(Stored data entries)
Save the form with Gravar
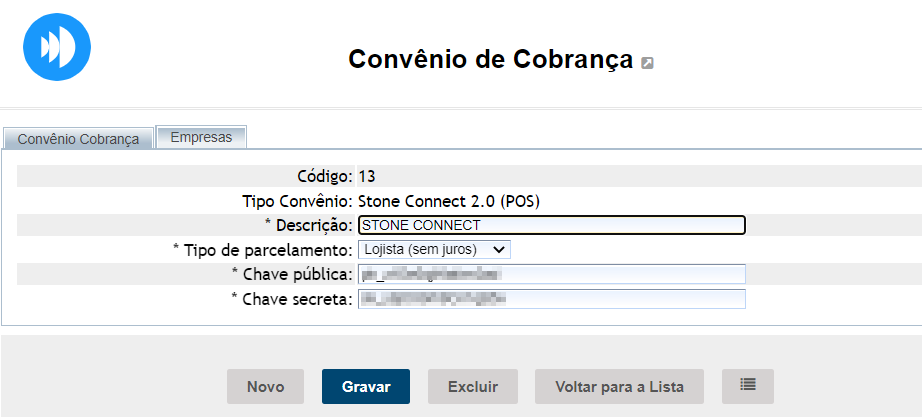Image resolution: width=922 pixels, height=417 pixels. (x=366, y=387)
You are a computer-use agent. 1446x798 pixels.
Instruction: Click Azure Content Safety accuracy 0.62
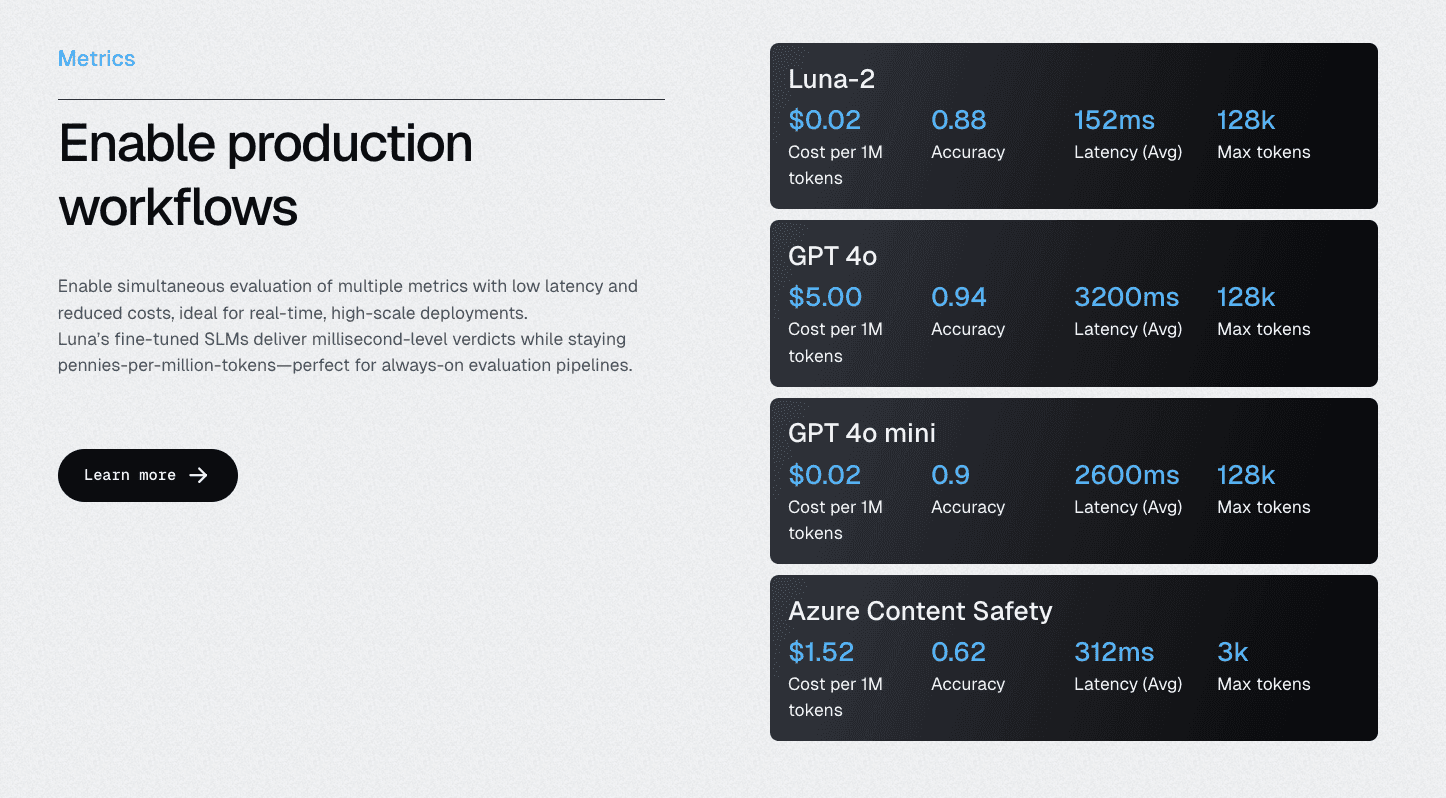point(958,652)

_What to work on_. Here the job is to print all the data exactly, skipping any image.

_Task output_.
Save the form with Gravar
Image resolution: width=922 pixels, height=417 pixels. (x=366, y=387)
You are a computer-use agent. 1446x798 pixels.
Instruction: Click Azure Content Safety accuracy 0.62
point(958,652)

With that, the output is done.